» EXERCISE OBJECTIVE
Transcribe the tail of the listing: start at the line containing "Task: Click the properties" and stop after the last line, keeping every character as is and adding nothing.

---------- THE RECORDS ----------

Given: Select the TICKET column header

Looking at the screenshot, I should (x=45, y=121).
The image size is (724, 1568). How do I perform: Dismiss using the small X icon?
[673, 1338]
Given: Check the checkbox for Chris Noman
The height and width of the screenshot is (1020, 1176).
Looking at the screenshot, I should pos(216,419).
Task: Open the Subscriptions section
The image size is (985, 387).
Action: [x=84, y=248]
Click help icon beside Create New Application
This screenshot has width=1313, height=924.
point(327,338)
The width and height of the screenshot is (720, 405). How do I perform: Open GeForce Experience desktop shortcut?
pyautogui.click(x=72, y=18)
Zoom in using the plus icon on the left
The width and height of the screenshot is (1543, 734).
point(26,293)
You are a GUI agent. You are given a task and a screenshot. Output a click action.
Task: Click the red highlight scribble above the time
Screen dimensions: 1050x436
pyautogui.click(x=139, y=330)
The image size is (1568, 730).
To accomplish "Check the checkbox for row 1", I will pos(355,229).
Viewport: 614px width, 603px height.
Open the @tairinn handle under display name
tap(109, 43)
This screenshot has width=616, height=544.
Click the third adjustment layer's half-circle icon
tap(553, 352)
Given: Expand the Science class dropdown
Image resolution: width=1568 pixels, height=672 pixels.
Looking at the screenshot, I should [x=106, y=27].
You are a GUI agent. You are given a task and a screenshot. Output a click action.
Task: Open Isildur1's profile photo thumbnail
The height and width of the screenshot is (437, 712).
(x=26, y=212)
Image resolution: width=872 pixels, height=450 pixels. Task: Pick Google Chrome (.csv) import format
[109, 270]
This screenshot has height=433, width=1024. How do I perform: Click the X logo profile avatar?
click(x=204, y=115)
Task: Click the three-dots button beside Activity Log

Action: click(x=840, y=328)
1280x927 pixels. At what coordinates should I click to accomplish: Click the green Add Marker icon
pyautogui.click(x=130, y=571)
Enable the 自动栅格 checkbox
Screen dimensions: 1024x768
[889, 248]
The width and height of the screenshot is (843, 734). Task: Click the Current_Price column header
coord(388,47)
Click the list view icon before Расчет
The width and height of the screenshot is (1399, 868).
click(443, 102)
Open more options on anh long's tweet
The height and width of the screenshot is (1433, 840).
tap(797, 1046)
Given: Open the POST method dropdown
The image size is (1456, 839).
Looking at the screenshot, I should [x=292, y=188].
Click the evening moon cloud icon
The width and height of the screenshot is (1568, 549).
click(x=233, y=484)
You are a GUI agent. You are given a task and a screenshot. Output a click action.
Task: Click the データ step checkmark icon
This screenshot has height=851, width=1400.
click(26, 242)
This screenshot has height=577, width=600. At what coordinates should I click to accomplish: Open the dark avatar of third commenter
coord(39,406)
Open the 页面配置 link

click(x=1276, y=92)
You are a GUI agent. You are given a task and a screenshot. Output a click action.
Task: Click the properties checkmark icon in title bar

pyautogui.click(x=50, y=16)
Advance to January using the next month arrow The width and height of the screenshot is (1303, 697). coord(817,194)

----------

» TASK OUTPUT
Task: Click the properties checkmark icon in title bar

pyautogui.click(x=50, y=16)
Advance to January using the next month arrow The width and height of the screenshot is (1303, 697). coord(817,194)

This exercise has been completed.